ServiceResponseError:
This error happens when the client has already connected to the server, but for some reason received an error during response. In this case, SDK will only retry read operations, since it's not safe to retry on writes as the SDK does not know if the write operation succeeded or not.
Implementation
Location cache will now have a new
RegionalEndpoint
object that will have a current and previous. The idea is the previous can be used in certain scenarios to retry. There will now be a health check for every 5 minute global database account refresh. The health check will reach out to the different endpoints using a global database account call because it is quick. We also limited database account calls to 3 seconds and 1 retry. If this health check, fails then we set the endpoint as unavailable.Pseudocode of new current and previous logic
Testing:
Testing with bringing the federations down in staging environment:
Account Regions: East US 2, North Central US
SDK Preferred Locations: East US 2, North Central US
Note: Both read and write requests are retried by default 3 times in the current region. By default, the connection / request timeout in the python SDK is 60 seconds.
Note: We have not yet tested Envoy Proxy, however, this is something we are setting up locally in house and trying to see how the new retry policies react to the Envoy Proxy. We would like to test this envoy proxy before shipping this hotfix to make sure this code change works reliably for customers using proxy.
Bootstrapping Scenario:
Global endpoint down:
If the global endpoint is down, the initial topology call fails and because of the default 60 seconds connection timeout and 3 in region retries, it currently takes around 4 mins to retry this topology call in other endpoints. This can be fixed by the customers by lowering down the request timeout - it should be set somewhere between 5 to 10 seconds. Meanwhile, we are also updating the timeout of the getDatabaseAccount call to 5 seconds so that the SDK can recover quicker.

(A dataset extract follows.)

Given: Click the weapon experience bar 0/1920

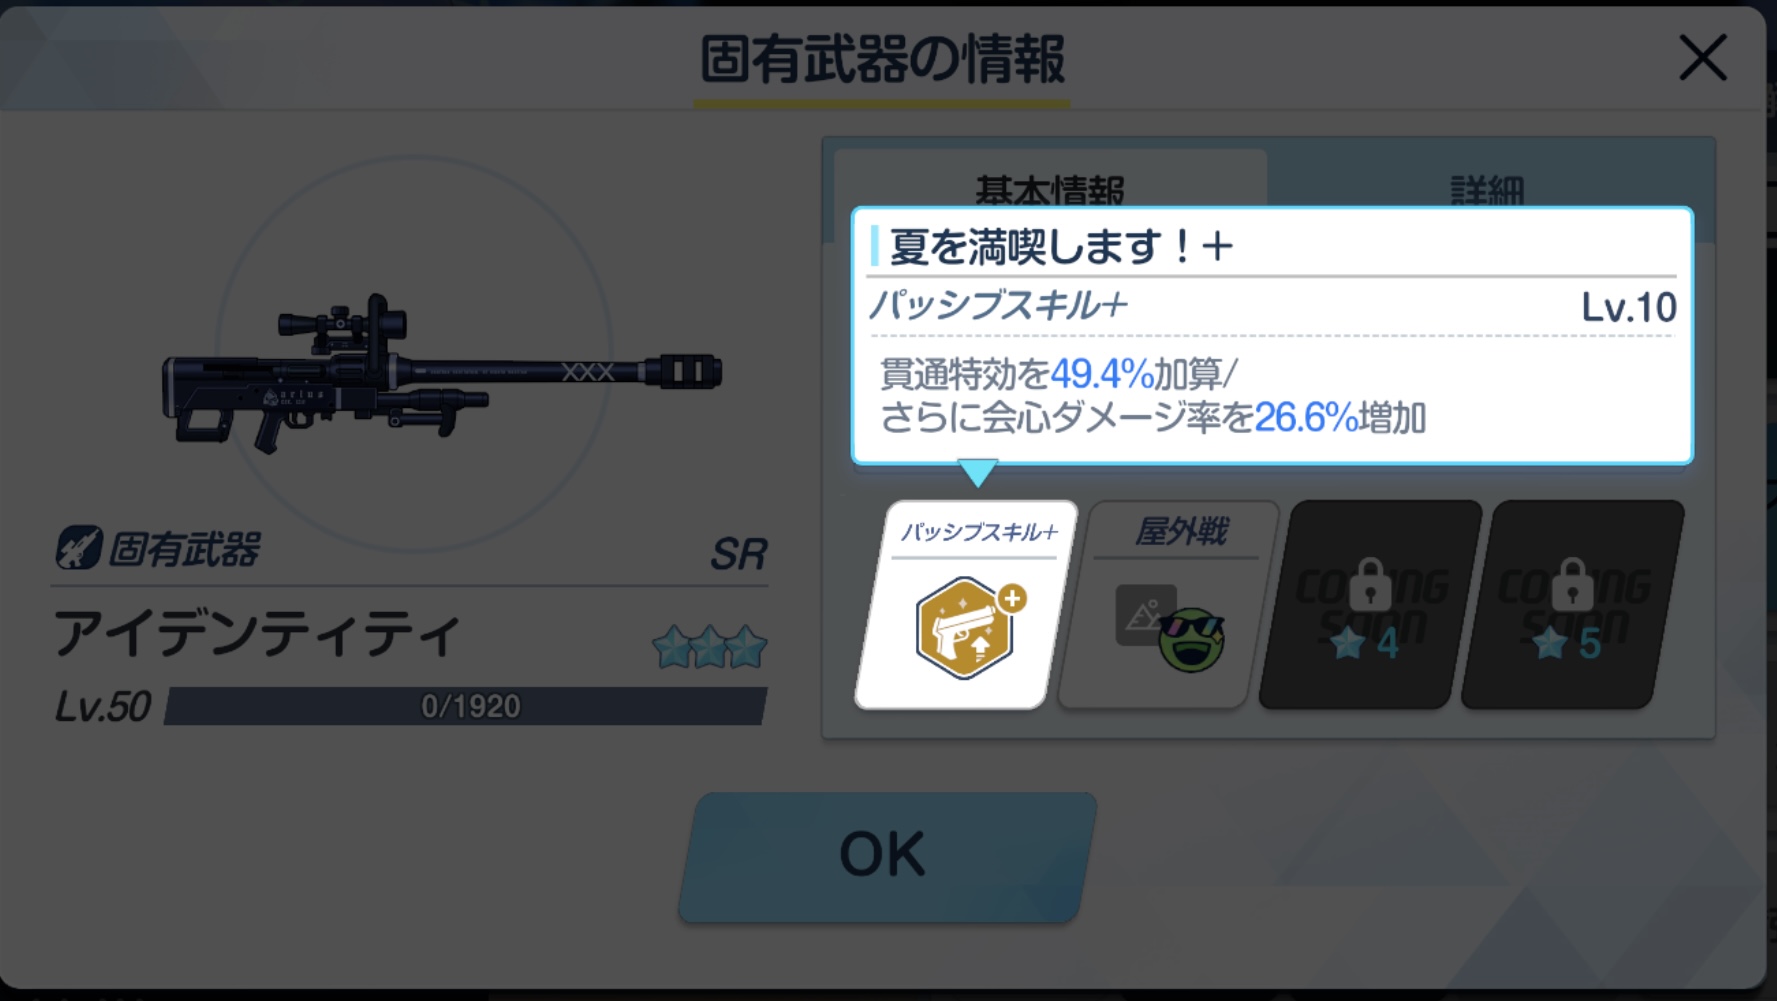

If the global endpoint is down, and the gateway returns the global endpoint for the write region, the SDK will first try on global endpoint, and once it fails, it will construct the regional endpoint during bootstrapping case and will try there as the fallback.
Regional endpoint down:
In this case, the SDK will keep going to the global endpoint and keep refreshing the location cache every 5 mins (as usual) and if receives the regional endpoint, it will mark it unavailable after 4 attempts (1 original request + 3 retries) and will keep falling back to the global endpoint.
Both endpoints healthy:
In this case no issues observed, and the SDK is able to load balance it well.
Runtime Scenario:
Global Endpoint down:
For GetDatabaseAccount call - Because of the default 60 seconds request timeout and 3 number of retries, throughput decreases to a very low value, eventually getting down to almost 0 for few mins since connectivity issues with global endpoint for topology call. This can be fixed by lowering down the request timeout. (We are planning to reduce the timeout of this getDatabaseAccount call to 5 seconds in the current drop of the SDK).
For write requests -> they will retry on the fallback regional endpoint. If there is another write region on the preferred_regions, then writes will further go to those regions after marking the current region unavailable.
For read requests -> they will not be retried on the fallback endpoints and will go to the different region after marking the current region unavailable for further reads.
Regional Endpoint down:
Almost no effect on the throughput on both read requests and write requests, since the global endpoint is used for topology call, and since that's working, one less point of failure.